There are many considerations when going through a separation or a divorce. Matters of equitable distribution and child custody are typically at the forefront, but where do family pets fall into the mix? In Pennsylvania, pets are considered personal property. This means that when dividing assets, pets are legally viewed in the same light as a family car or home. This presents a unique conflict as most Americans consider their family pet as part of the family, rather than a possession of the family.
Courts in Pennsylvania are unlikely to enforce shared custody or visitation agreements for pets. Judges have been known to analogize an agreement like this to that of setting up a visitation schedule with a couch. Unfortunately, the law does not account for emotional attachment to pets. There are, however, ways to help establish ownership that can help make a better case for keeping your pet. First, showing that you were the purchaser or the person who adopted the pet is a good starting point. Receipts and purchase or adoption contracts are best to prove this. Next, showing you were the individual who was financially responsible for the veterinary and daily expenses of the pet is also a strong way of proving ownership. At this point in time, the law in Pennsylvania does not give weight to the primary caregiver of the pet, and focuses predominately on financial responsibility.

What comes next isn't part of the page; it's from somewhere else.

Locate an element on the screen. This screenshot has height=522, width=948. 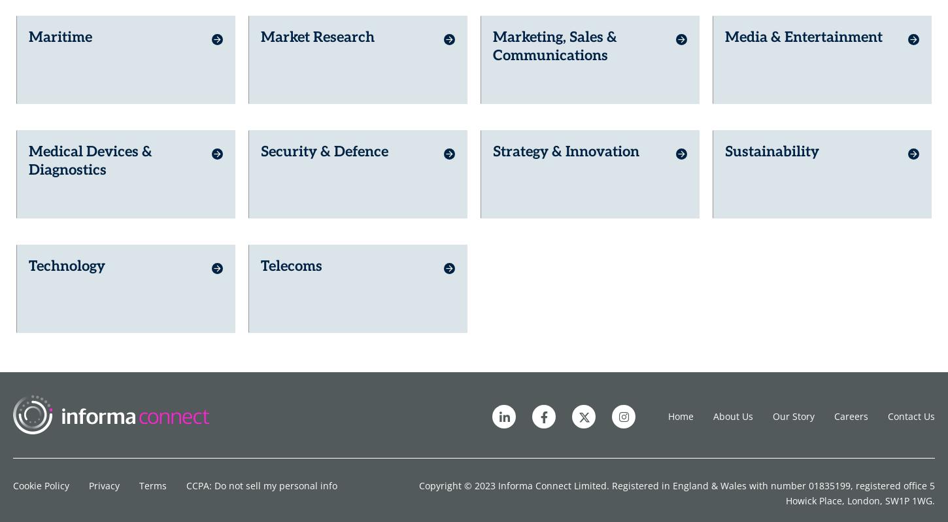
'Home' is located at coordinates (681, 410).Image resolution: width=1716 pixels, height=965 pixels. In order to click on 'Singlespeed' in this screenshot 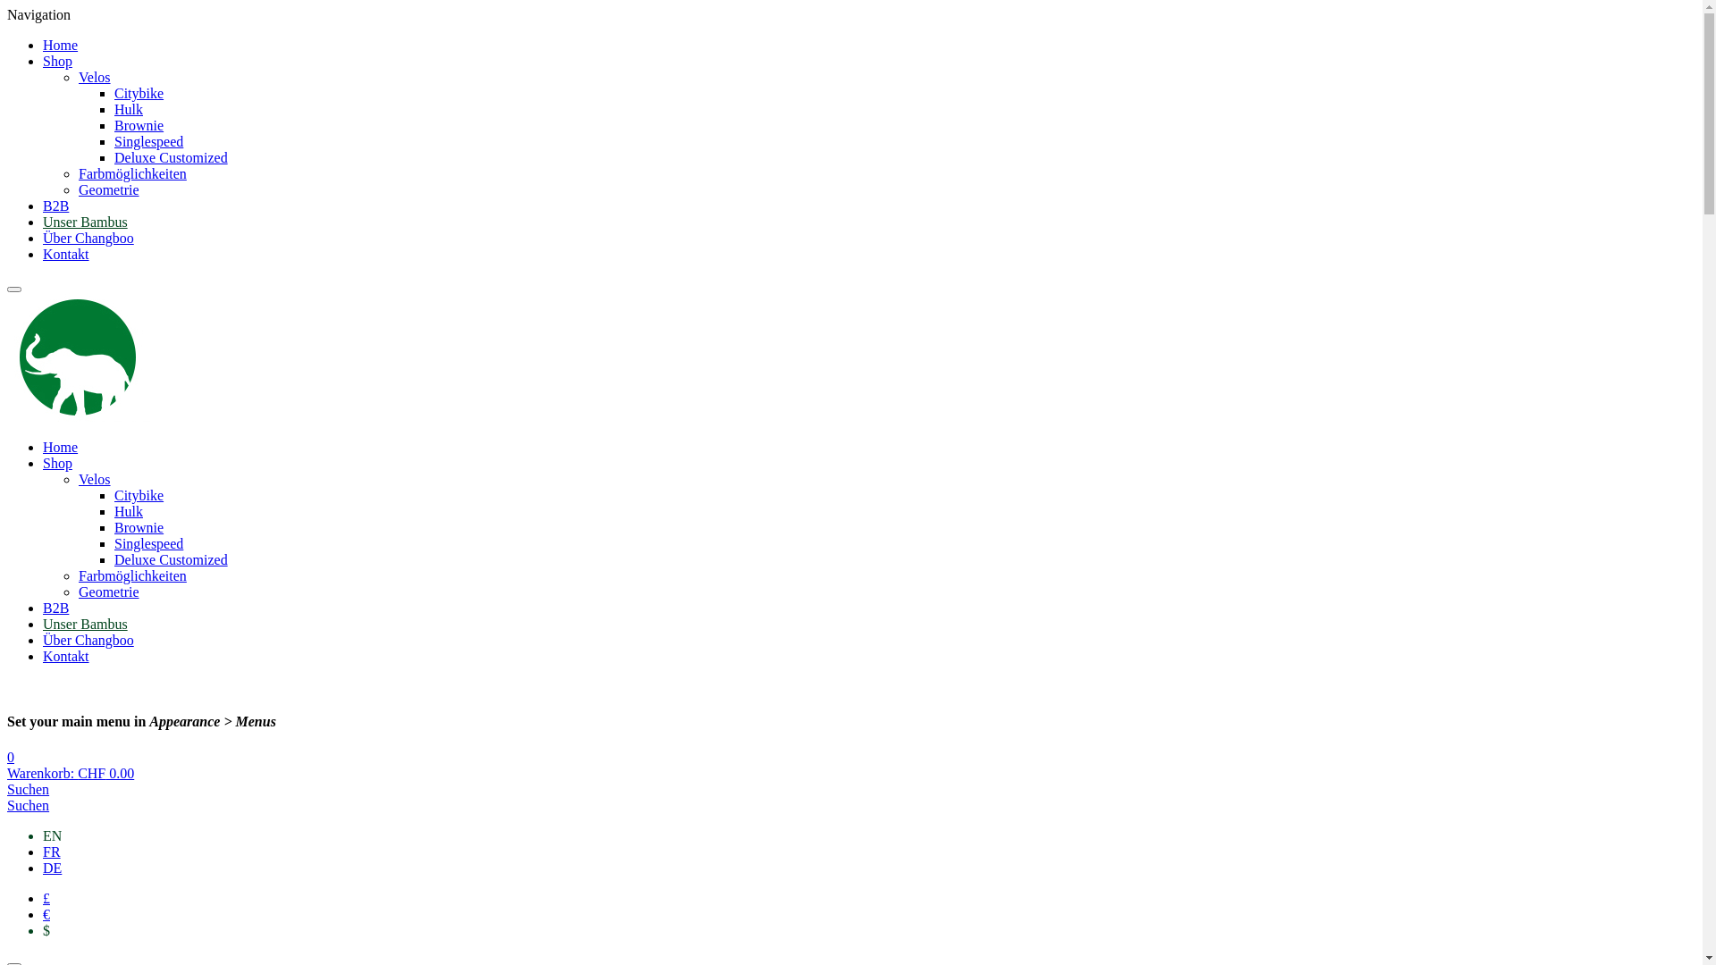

Nationally, the laws surrounding pet custody are in flux. More and more courts are basing their decisions beyond solely monetary factors and are integrating an approach more along the lines of determining child custody. Factors such as best interest of the animal and the role of the primary care giver are more frequently being taken under consideration when Judges are making these types of decisions. Courts in Pennsylvania have not yet shared this viewpoint, however if this national trend persists, there could be hope for future cases involving pet custody.